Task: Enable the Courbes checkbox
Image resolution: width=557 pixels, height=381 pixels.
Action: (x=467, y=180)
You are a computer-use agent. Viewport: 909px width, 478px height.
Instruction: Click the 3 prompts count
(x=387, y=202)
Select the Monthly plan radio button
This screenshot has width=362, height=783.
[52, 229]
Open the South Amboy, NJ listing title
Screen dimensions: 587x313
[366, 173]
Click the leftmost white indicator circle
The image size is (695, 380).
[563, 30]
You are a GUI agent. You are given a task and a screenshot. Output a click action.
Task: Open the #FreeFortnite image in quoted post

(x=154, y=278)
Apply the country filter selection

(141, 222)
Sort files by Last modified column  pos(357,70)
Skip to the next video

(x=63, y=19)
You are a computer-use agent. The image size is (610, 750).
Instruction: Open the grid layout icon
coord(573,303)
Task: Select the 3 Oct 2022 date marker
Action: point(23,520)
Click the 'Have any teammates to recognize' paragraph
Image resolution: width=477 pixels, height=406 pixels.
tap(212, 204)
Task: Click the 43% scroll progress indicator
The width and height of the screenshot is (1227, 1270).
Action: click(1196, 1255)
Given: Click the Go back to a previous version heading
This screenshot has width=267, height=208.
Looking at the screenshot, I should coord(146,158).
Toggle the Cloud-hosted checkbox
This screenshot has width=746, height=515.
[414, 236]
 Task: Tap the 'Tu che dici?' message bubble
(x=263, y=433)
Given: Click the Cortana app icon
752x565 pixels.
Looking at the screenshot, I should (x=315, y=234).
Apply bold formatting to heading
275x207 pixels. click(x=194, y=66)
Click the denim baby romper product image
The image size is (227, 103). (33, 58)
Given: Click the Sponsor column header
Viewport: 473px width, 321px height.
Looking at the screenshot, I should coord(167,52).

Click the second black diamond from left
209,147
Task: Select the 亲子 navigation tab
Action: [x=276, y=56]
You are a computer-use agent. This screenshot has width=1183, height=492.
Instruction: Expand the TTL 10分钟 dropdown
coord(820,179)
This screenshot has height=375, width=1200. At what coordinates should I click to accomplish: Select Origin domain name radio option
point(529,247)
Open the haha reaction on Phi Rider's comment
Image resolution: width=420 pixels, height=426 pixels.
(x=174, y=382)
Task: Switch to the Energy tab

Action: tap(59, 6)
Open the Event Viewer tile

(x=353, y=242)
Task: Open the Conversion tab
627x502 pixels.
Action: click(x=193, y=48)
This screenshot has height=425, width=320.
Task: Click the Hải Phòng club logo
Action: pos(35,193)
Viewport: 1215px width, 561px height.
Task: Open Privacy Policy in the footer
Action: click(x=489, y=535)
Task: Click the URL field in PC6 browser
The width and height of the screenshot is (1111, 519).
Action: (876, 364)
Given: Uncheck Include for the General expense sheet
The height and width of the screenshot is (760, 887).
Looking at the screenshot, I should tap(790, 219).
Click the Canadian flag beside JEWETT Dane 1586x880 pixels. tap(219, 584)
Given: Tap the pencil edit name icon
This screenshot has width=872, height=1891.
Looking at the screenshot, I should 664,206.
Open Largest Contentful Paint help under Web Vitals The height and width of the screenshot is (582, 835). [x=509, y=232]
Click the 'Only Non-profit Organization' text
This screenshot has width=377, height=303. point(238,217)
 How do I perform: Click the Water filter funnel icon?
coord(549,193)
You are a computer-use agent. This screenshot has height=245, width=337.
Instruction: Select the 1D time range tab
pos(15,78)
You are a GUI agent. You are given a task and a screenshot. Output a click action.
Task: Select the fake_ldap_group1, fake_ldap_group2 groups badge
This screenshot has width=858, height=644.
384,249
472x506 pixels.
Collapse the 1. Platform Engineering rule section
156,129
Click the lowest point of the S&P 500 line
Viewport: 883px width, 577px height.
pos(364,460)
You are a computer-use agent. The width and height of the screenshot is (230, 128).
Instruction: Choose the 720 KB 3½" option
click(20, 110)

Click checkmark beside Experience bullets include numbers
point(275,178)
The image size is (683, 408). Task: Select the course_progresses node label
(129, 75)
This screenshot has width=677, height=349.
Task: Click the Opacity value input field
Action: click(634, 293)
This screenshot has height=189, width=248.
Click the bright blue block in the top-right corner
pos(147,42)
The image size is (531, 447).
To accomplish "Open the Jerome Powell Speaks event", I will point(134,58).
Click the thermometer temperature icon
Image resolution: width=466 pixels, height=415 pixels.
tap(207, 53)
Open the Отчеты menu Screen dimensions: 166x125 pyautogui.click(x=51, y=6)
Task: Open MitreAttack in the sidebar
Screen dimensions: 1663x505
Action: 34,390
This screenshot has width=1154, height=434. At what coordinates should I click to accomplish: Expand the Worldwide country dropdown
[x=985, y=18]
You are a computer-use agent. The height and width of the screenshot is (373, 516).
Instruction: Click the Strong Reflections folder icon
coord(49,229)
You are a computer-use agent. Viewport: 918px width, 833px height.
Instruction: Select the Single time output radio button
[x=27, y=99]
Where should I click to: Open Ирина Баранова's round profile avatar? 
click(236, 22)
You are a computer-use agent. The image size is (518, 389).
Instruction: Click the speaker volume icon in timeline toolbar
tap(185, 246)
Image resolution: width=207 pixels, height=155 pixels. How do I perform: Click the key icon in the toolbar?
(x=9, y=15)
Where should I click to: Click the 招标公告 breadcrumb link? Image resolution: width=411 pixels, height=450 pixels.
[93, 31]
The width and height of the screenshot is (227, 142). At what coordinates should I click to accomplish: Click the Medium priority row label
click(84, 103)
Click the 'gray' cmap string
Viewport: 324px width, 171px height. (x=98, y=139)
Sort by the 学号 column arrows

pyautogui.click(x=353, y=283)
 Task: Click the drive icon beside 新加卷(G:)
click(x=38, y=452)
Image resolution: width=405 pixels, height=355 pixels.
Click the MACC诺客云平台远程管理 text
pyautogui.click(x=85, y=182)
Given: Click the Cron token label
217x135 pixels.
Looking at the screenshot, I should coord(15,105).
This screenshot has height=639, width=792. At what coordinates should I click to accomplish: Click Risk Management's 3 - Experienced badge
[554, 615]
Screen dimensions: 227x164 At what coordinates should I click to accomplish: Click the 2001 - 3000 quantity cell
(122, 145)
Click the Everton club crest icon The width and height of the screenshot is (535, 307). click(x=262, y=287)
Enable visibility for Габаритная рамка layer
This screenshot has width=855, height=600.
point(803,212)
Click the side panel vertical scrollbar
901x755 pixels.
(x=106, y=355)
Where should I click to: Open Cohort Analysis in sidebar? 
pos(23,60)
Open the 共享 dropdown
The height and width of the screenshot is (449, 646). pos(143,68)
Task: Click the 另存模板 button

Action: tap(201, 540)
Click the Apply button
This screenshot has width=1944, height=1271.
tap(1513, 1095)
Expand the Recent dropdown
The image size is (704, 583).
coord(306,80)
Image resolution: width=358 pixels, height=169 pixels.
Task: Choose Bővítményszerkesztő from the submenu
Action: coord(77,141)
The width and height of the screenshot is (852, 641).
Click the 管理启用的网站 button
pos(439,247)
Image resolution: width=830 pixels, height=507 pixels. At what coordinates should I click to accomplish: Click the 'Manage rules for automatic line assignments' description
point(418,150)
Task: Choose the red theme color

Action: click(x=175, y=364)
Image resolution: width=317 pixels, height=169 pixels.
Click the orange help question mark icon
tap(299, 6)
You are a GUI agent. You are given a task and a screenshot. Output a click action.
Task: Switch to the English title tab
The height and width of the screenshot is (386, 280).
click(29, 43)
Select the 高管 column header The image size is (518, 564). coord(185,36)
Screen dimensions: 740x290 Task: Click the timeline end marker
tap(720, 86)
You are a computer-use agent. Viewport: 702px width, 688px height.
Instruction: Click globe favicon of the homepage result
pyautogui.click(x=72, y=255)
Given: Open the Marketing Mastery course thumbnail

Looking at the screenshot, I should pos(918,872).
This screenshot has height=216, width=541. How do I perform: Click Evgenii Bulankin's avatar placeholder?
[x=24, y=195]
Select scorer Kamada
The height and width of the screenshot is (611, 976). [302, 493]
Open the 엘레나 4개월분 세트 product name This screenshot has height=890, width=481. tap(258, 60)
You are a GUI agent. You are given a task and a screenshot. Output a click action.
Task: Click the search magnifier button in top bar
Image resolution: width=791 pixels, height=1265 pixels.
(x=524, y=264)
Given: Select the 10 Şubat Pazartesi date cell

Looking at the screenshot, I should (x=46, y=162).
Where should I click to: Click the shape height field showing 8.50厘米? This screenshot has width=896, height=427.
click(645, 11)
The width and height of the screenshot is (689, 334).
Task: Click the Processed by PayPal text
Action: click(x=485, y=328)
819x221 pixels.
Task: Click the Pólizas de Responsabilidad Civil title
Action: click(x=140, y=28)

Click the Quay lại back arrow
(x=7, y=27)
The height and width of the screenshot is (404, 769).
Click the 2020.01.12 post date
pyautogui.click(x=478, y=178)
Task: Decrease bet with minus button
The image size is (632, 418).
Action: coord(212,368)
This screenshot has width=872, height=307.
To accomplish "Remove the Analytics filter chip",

------

▶ [Aim of the task]:
Each line in the material above that mentions the word "Enable" must be copied.

▶ [Exercise output]:
Task: Enable the Courbes checkbox
Enable visibility for Габаритная рамка layer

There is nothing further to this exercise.